**Task to complete**.
Update the listing from its start through the line containing "Looking at the screenshot, I should pos(150,30).", both ends included. Replace "File menu" with "Edit menu" and leave everything else unchanged.

**Material**.
++++++++
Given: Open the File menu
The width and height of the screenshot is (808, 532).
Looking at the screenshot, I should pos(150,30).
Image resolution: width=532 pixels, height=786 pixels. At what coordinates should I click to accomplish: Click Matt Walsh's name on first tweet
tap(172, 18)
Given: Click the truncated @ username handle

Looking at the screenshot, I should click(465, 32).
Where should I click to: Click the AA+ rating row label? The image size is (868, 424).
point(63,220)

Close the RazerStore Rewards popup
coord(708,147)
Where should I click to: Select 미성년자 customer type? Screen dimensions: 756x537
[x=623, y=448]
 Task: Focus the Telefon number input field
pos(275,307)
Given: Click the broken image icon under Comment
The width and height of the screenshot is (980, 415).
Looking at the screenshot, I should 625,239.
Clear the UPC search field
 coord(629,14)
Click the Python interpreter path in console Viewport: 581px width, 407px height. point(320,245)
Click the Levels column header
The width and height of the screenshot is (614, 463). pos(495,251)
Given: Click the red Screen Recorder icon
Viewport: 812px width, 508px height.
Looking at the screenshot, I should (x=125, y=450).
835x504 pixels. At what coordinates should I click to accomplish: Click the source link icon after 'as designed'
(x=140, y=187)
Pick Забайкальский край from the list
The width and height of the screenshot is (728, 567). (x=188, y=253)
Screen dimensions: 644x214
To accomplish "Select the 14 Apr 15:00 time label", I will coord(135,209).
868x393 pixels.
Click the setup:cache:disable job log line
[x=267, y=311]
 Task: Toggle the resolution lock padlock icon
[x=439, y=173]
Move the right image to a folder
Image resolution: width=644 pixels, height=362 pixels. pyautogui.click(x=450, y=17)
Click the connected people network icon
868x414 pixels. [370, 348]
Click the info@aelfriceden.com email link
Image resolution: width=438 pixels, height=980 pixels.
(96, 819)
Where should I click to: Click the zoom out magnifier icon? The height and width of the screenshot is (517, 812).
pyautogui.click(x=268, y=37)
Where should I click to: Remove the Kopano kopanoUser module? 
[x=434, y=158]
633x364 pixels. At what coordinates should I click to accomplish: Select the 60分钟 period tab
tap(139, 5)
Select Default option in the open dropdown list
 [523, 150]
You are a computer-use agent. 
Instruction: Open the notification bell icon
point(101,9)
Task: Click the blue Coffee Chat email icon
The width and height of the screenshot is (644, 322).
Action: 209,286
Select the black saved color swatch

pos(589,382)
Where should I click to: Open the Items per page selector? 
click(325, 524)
++++++++
**Result for this exercise**.
Given: Open the Edit menu
The width and height of the screenshot is (808, 532).
Looking at the screenshot, I should pos(150,30).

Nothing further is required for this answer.